Wednesday, November 25, 2015

Winds of change

Tomorrow the winds will change 
And we will be blown
To whereabouts we know not of.

Like the dandelions that gather in the wind,
We dance loosely 
And tomorrow we belong to a different land.

Whether we are apart or forever bound together
Only the wind knows the answer
And it is a secret that it will never tell.

You can believe, you may hope,
Sometimes there is magic left in this world
And sometimes all there is, are crushed dreams.





Tuesday, November 24, 2015

Winter books

I read a post about books to read for winter and the first book that came to my mind was Sherlock Holmes. I read the entire series during my last winter in Arizona and it just felt so right for the weather. With a cup of coffee/tea, thick socks, cosy blanket, and that book, life was good. 

I miss winter. 
"Conscience is the labyrinth of illusion, desire, and pursuit, the furnace of dreams, the repository of thoughts of which we are ashamed; it is the pandemonium of sophistry, the battlefield of passions. To peer at certain moments into the withdrawn face of a human being in the act of reflection, to see something of what lies beyond their outward silence, is to discern struggle on a Homeric scale, conflicts of dragons and hydras, aerial hosts as in Milton, towering vistas as in Dante."

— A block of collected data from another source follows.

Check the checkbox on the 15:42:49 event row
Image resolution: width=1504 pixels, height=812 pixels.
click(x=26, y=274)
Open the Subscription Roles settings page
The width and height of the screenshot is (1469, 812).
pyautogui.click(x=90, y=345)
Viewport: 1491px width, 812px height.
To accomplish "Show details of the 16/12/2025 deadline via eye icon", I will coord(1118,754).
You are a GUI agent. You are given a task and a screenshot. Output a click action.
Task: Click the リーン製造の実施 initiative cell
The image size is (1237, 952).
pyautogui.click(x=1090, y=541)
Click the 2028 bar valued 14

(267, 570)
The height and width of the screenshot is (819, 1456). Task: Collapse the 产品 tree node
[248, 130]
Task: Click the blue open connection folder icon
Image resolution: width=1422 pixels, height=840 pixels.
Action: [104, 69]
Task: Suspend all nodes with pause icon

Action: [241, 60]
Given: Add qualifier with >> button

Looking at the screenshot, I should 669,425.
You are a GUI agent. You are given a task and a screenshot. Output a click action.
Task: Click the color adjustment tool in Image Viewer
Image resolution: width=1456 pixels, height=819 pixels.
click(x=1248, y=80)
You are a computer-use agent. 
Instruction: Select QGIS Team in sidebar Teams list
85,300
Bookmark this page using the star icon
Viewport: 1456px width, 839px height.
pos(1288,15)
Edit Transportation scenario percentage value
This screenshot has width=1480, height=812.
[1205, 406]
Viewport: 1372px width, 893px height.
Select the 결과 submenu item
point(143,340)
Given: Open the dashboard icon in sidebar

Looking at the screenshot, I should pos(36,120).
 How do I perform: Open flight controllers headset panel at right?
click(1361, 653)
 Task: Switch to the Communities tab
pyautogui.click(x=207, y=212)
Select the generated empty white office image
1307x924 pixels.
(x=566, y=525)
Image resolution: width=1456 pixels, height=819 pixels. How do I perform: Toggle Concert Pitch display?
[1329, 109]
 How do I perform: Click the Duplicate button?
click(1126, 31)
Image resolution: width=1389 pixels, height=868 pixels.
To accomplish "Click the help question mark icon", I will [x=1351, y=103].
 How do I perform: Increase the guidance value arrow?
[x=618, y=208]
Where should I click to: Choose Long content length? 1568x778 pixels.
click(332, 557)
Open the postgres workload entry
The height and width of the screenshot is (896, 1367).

Saturday, November 21, 2015

The Thernardiers are so beastly. Although it is just a story, it invokes a sense of fury and indignance over their actions toward Fantine and Cosette. Hugo is indeed a great storyteller. 

Thursday, November 19, 2015

Marcus Aurelius

https://www.brainpickings.org/2015/11/18/marcus-aurelius-meditations-mortality/

Alexander the Great and his mule driver both died and the same thing happened to both. They were absorbed alike into the life force of the world, or dissolved alike into atoms.

We have to go there too, where all of them have already gone: 

… the eloquent and the wise — Heraclitus, Pythagoras, Socrates …
… the heroes of old, the soldiers and kings who followed them …
… the smart, the generous, the hardworking, the cunning, the selfish …
… and even [those] who laughed at the whole brief, fragile business. 

All underground for a long time now. 

And what harm does it do them? Or the others either — the ones whose names we don’t even know?

The only thing that isn’t worthless: to live this life out truthfully and rightly. And be patient with those who don’t.

Sunday, November 15, 2015

Kingdoms raised 
Kingdoms crumbled.
Kings reigned
Kings befallen.
Things mortal, they never last. 
Power you held dearly in your bloody hands
Gold and silver and riches
You paid for with your life
What good are they
When the sun is overcome by darkness
And all things under the heavens 
Turn to dust?

Thursday, November 12, 2015

"The brutalities of progress are called revolutions. When they are over we realize this: that the human race has been roughly handled, but that it has advanced." 

On grief

Quite a good analogy

Monday, November 2, 2015

Anna Quindlen

"In books I have traveled, not only to other worlds, but into my own. I learned who I was and who I wanted to be, what I might aspire to, and what I might dare to dream about my world and myself. More powerfully and persuasively than from the "shalt nots" of the Ten Commandments, I learned the difference between good and evil, right and wrong. A Wrinkle in Time described that evil, that wrong, existing in a different dimension from our own. But I felt that I, too, existed much of the time in a different dimension from everyone else I knew. There was waking, and there was sleeping. And then there were books, a kind of parallel universe in which anything might happen and frequently did, a universe in which I might be a newcomer but was never really a stranger. My real, true world. My perfect island."

I feel the same way sometimes- that reading brings you into a parallel universe and let you live through a many different lives, experiences, emotions, etc. A Book sometimes intrigues you, creeps you out, makes you cry, makes you smile, inspires you, piques your curiosity...it's no wonder that we sometimes seek solace in books.  I love that sense of serenity on a quiet afternoon, sitting with a book, and a cup of hot tea, and it is double the bliss when it is gloomy, rainy day. I don't know why but I always feel that rainy days complement books perfectly.